INSTRUCTIONS TO FOLLOW:
Every line of the following records that includes "will" should be copied.

DATA UNDER STUDY:
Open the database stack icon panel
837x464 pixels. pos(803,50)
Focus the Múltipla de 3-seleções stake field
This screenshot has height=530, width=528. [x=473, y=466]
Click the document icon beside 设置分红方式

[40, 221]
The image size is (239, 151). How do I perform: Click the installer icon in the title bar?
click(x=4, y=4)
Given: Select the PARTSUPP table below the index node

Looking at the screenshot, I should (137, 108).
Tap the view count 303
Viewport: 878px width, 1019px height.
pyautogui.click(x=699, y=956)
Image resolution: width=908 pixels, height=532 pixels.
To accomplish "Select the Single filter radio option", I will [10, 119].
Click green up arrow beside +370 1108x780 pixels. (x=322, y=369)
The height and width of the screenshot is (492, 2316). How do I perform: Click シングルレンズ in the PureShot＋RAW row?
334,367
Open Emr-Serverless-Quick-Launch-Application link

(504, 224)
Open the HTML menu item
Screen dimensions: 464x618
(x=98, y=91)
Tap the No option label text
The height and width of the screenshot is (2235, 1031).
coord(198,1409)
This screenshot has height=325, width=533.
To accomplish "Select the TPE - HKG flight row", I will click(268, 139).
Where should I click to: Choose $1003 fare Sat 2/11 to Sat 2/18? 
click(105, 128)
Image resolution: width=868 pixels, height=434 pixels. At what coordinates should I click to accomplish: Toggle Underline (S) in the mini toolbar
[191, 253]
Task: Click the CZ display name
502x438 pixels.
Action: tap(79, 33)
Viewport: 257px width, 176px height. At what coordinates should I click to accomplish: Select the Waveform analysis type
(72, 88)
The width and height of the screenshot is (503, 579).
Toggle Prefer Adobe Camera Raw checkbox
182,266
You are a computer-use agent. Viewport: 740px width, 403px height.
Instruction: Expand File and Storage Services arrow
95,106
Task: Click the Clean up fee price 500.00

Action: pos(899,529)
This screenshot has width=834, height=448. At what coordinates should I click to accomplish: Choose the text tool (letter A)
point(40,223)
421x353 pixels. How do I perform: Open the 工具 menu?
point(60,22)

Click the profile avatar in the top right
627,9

OUTPUT OF THE EXERCISE:
To accomplish "Select the Single filter radio option", I will [10, 119].
To accomplish "Select the TPE - HKG flight row", I will click(268, 139).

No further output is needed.